WHAT NEEDS TO BE DONE :: Rewrite the lines below, substituting "Launch" for every "Open" and leaving everything else the same. Omit the pictures from your answer.

Rows from a dataset

[start]

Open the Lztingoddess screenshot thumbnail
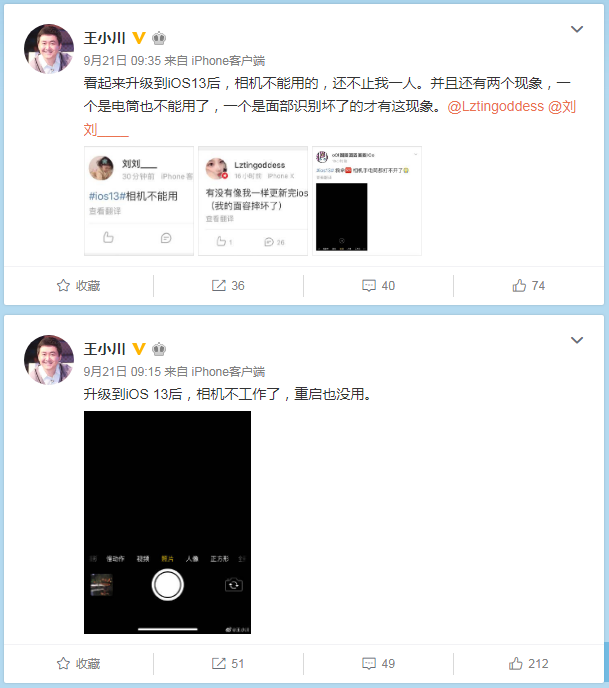Viewport: 609px width, 688px height. pos(253,201)
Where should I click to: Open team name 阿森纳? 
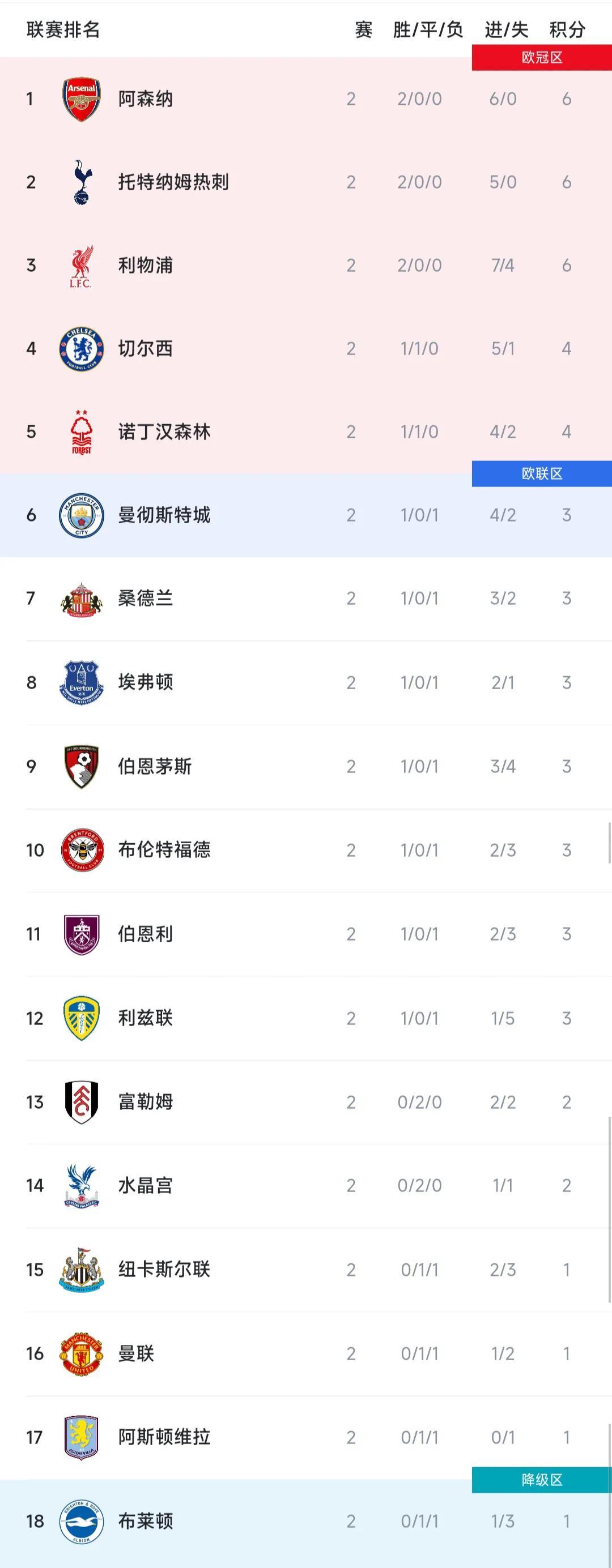pos(146,99)
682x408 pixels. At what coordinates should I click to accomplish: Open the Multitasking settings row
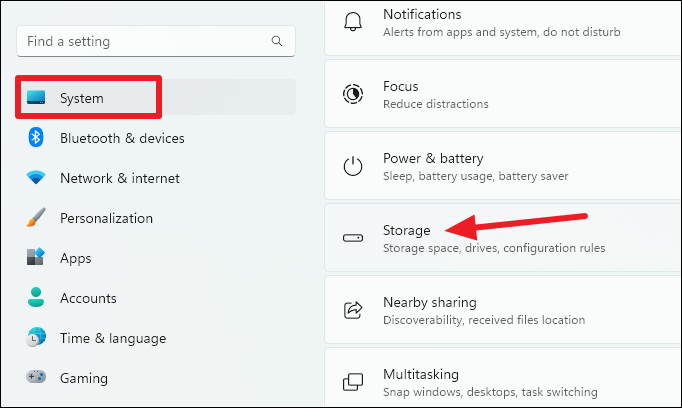pyautogui.click(x=500, y=382)
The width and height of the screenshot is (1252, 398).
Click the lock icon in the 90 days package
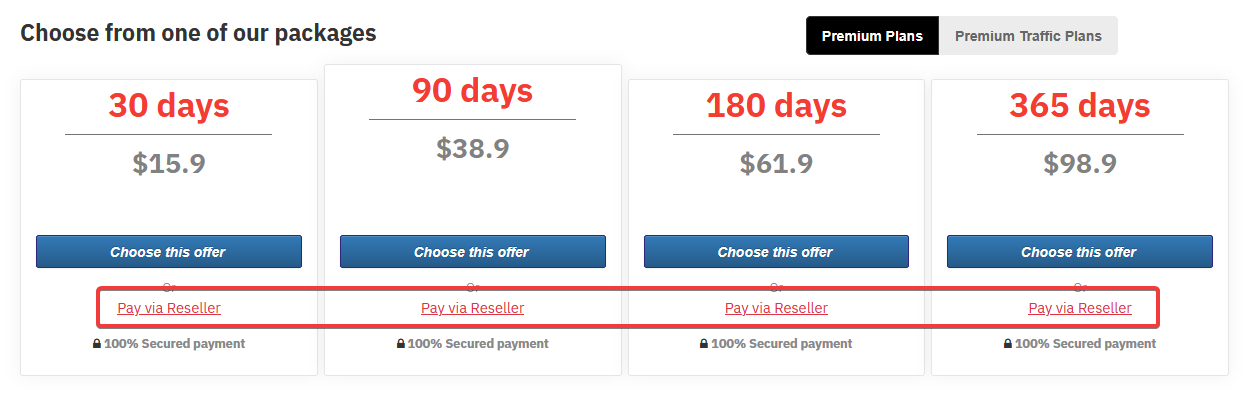click(x=400, y=344)
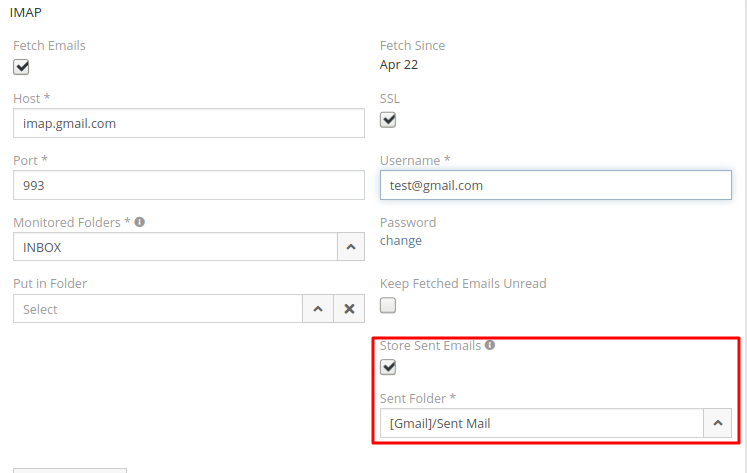Expand the Monitored Folders arrow button
Screen dimensions: 747x473
(x=349, y=247)
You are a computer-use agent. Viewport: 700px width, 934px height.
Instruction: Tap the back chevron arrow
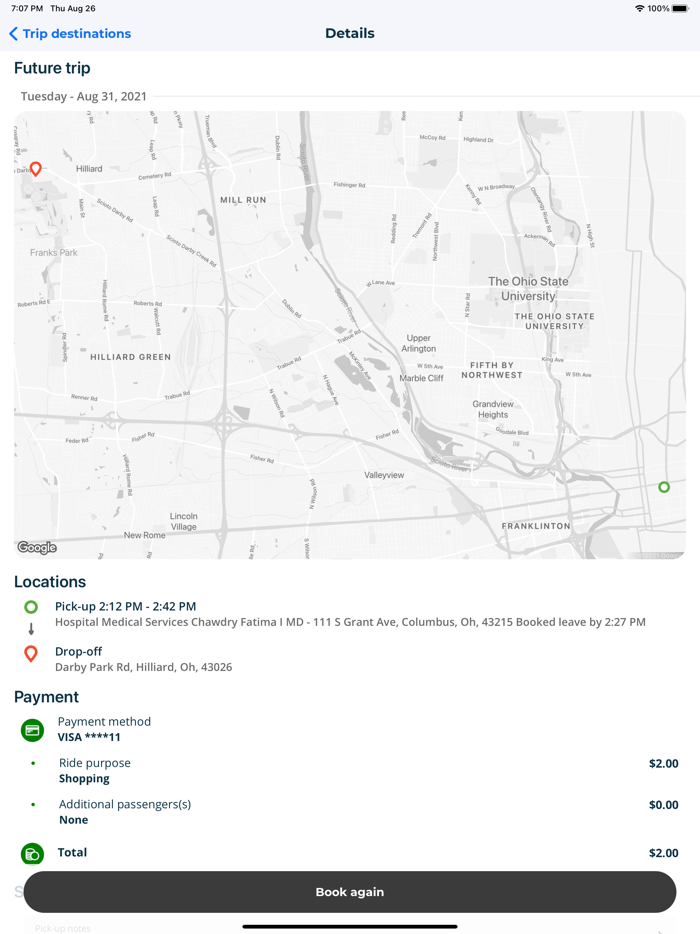[x=13, y=33]
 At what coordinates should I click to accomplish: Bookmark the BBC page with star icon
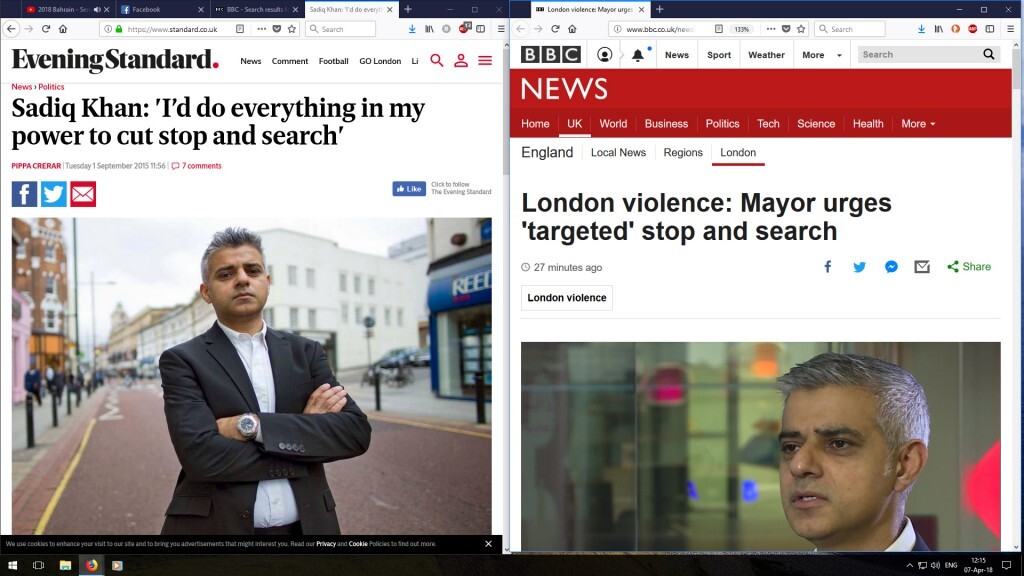801,29
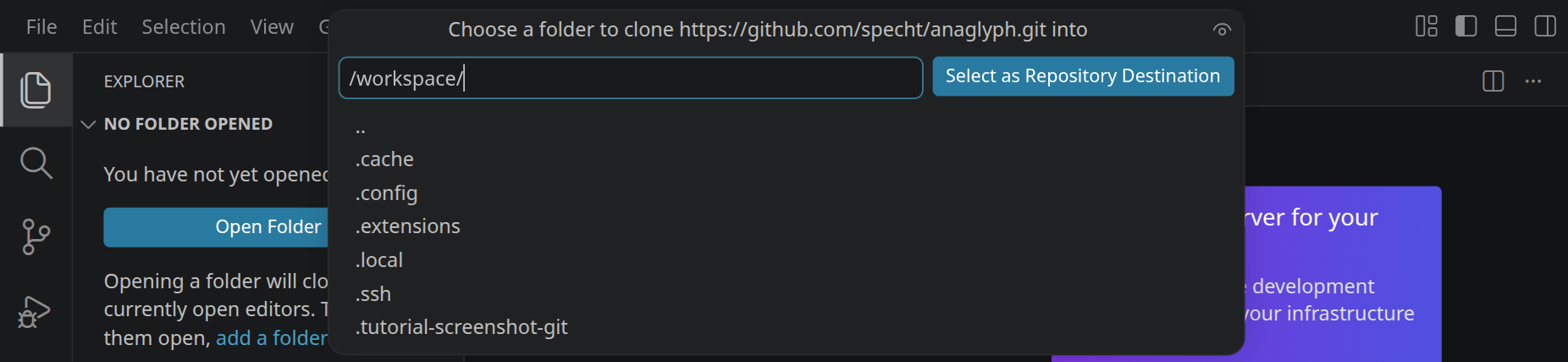Click the 'add a folder' link

272,338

[end]

EXERCISE SOLUTION ::
Launch the Lztingoddess screenshot thumbnail
Viewport: 609px width, 688px height. pos(253,201)
Where should I click to: Launch team name 阿森纳? 
pos(146,99)
682x408 pixels. At what coordinates should I click to accomplish: Launch the Multitasking settings row
pyautogui.click(x=500, y=382)
The width and height of the screenshot is (1252, 398).
Click the lock icon in the 90 days package
click(x=400, y=344)
Expand the Monitored Folders arrow button
Screen dimensions: 747x473
(x=349, y=247)
You are a computer-use agent. Viewport: 700px width, 934px height.
Instruction: Tap the back chevron arrow
[x=13, y=33]
 At what coordinates should I click to accomplish: Bookmark the BBC page with star icon
801,29
Click the 'add a folder' link

272,338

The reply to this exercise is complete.